Before you wire money to a friend in an emergency, make sure you’re not dealing with an impostor. Such scams are on the rise, according to data released Tuesday.
The Federal Trade Commission says “impostor scams” broke into the top 10 with a 6th place ranking among consumer complaint categories for the first time last year. These scams are when strangers pose as loved ones, companies or government agencies to get victims to send them money.
How To Spot an Impostor
The FTC notes that impostors may use phone calls, emails, letters, faxes or text messages to trick victims. To help spot these scams, the agency has laid out some tell-tale warning signs and tips for dealing with them:
?They want you to act now. Resist the pressure to act immediately. The key to successful impostor scams is getting you to send money before their true identity is discovered.

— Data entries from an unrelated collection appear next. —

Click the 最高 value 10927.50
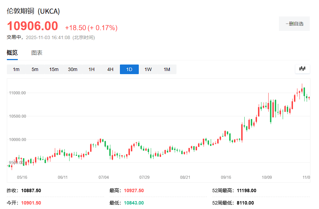Viewport: 319px width, 209px height. (x=134, y=190)
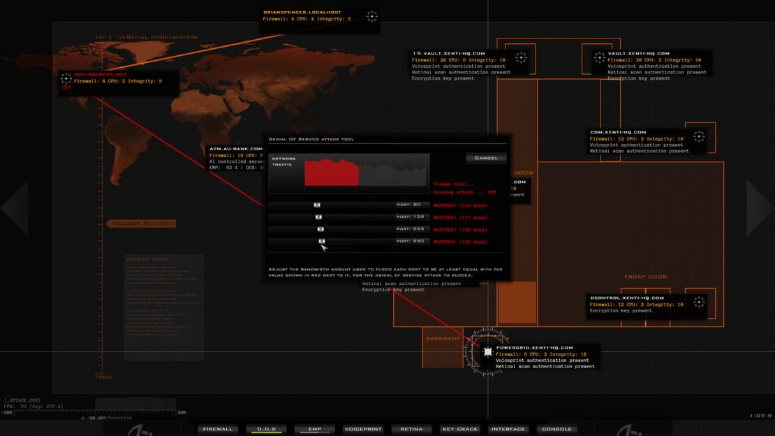Launch the Retina tool
This screenshot has height=436, width=775.
pyautogui.click(x=412, y=429)
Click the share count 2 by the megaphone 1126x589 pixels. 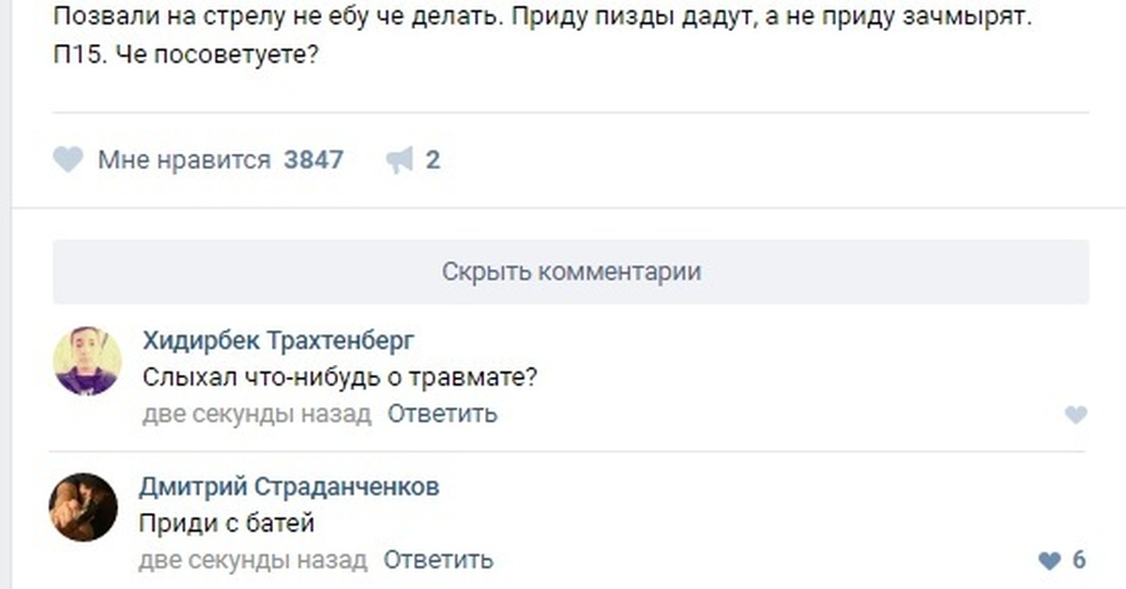pyautogui.click(x=433, y=160)
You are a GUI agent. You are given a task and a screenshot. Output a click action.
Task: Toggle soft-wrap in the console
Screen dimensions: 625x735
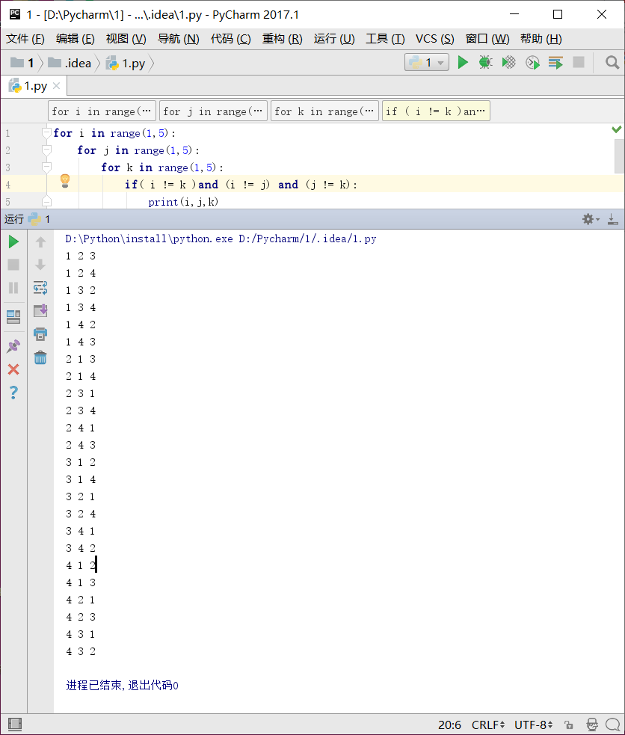point(40,287)
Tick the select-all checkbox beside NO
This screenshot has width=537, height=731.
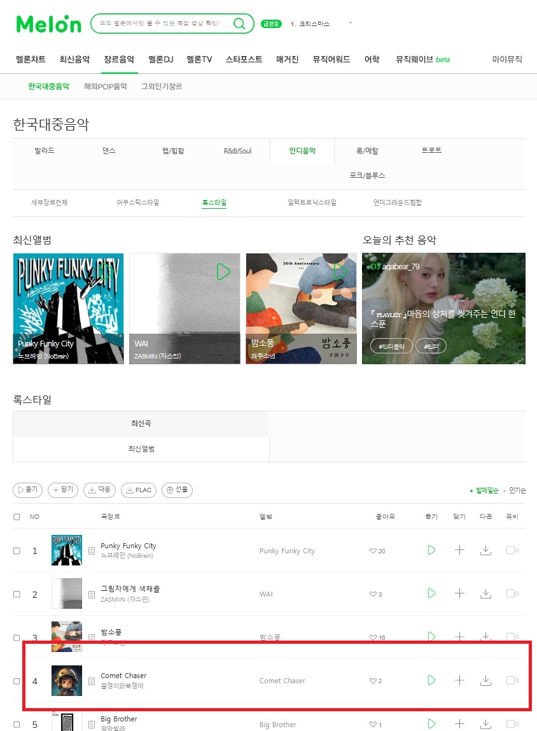click(17, 516)
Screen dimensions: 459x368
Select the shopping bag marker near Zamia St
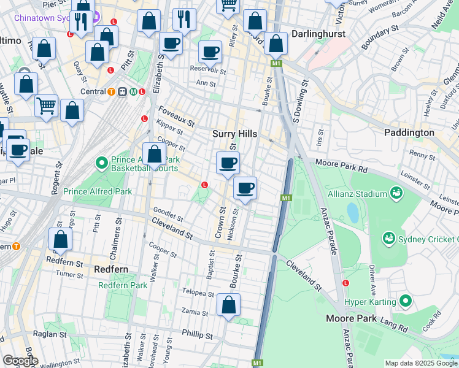tap(228, 305)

?They want you to wire money. Remember that wiring money is like sending cash; you can’t get it back once it’s gone. It’s also not a good idea to wire money in exchange for a check, which could be fake.
?They want you to pay to collect winnings. Note that legitimate sweepstakes don’t require winners to pay upfront insurance, taxes or shipping to claim a prize.
?They claim to be with a government agency. The impostors might use a real employee’s name and call from a phone number with a Washington, D.C. area code. But federal agencies don’t run sweepstakes.
?They claim to be someone you care about. Scammers may pretend to be a panicked relative or friend in need of quick cash. To confirm their identity, call a number you know is real and check the story with others in your circle. Also ask the caller questions a stranger wouldn’t be able to answer.
Impostor scams were the subject of about 60,000, or 4 percent, of the 1.3 million complaints made to the FTC last year. Identity theft topped the list for the 11th year in a row, with 19 percent of complaints. Complaints about debt collection came in second with 11 percent and complaints about Internet services followed with 5 percent.